Work request: Convert the rows below into a Markdown table with the columns "No." and "Line", giving each line its own number and omitting blank lines. Leave the pictures out of the table.

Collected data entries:

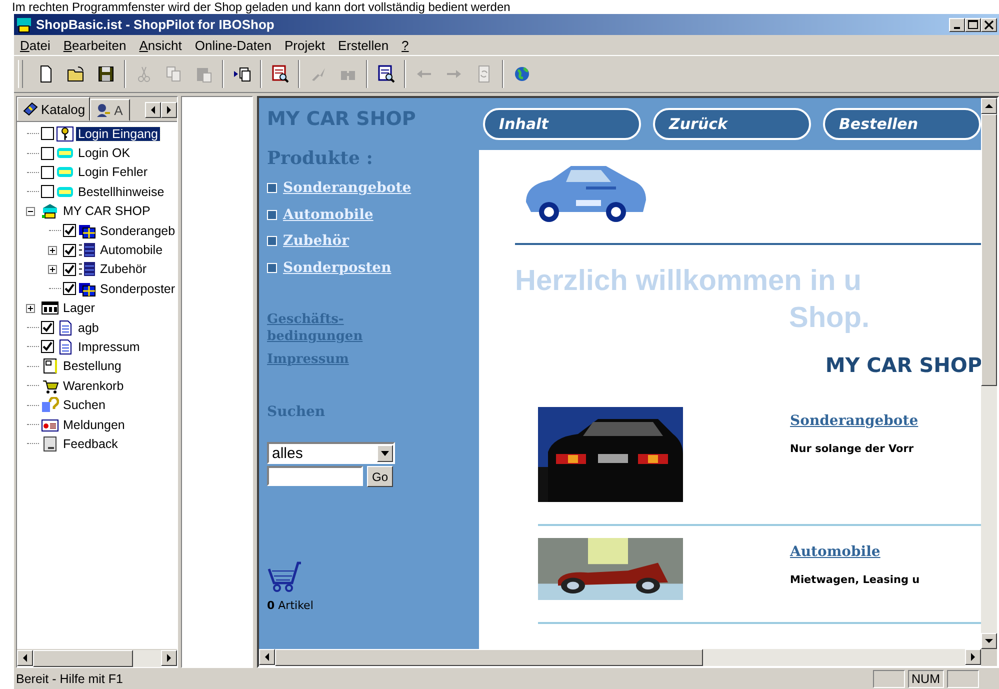  What do you see at coordinates (94, 425) in the screenshot?
I see `tree-item: Meldungen` at bounding box center [94, 425].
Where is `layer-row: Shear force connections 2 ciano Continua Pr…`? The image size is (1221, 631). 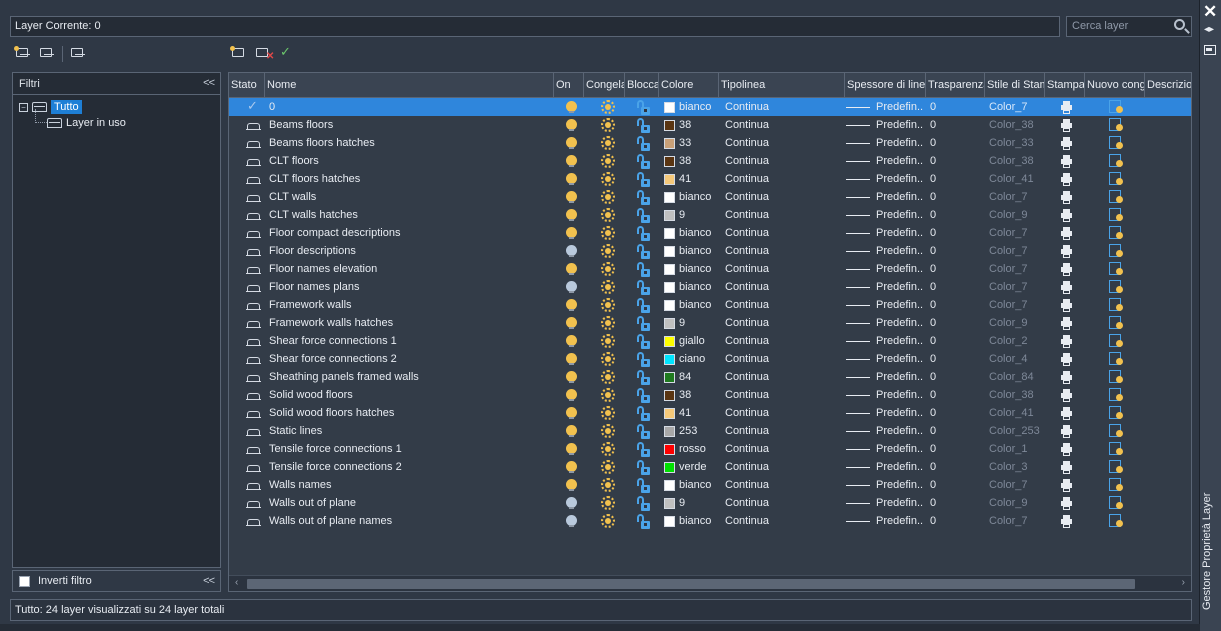
layer-row: Shear force connections 2 ciano Continua Pr… is located at coordinates (710, 359).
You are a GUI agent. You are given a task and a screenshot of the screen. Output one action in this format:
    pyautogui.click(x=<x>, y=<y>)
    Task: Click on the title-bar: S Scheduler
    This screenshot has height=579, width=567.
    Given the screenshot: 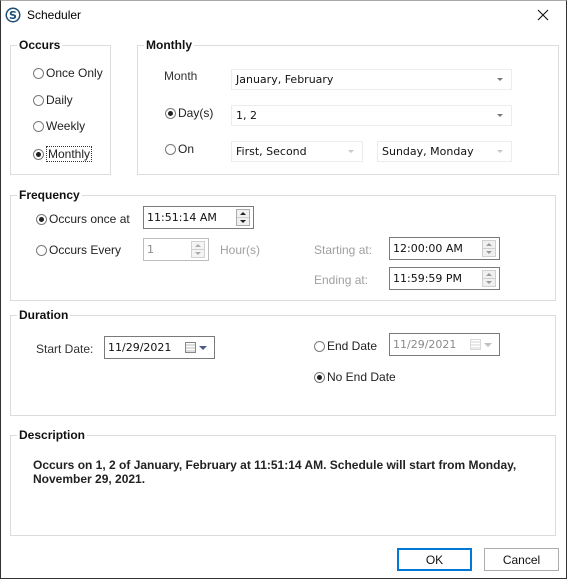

Exercise response:
| No. | Line |
|---|---|
| 1 |   What do you see at coordinates (94, 425) in the screenshot? |
| 2 | I see `tree-item: Meldungen` at bounding box center [94, 425]. |
| 3 | Where is `layer-row: Shear force connections 2 ciano Continua Pr…`? The image size is (1221, 631).  |
| 4 | layer-row: Shear force connections 2 ciano Continua Pr… is located at coordinates (710, 359). |
| 5 | You are a GUI agent. You are given a task and a screenshot of the screen. Output one action in this format: |
| 6 |     pyautogui.click(x=<x>, y=<y>) |
| 7 |     Task: Click on the title-bar: S Scheduler |
| 8 |     This screenshot has height=579, width=567. |
| 9 |     Given the screenshot:  |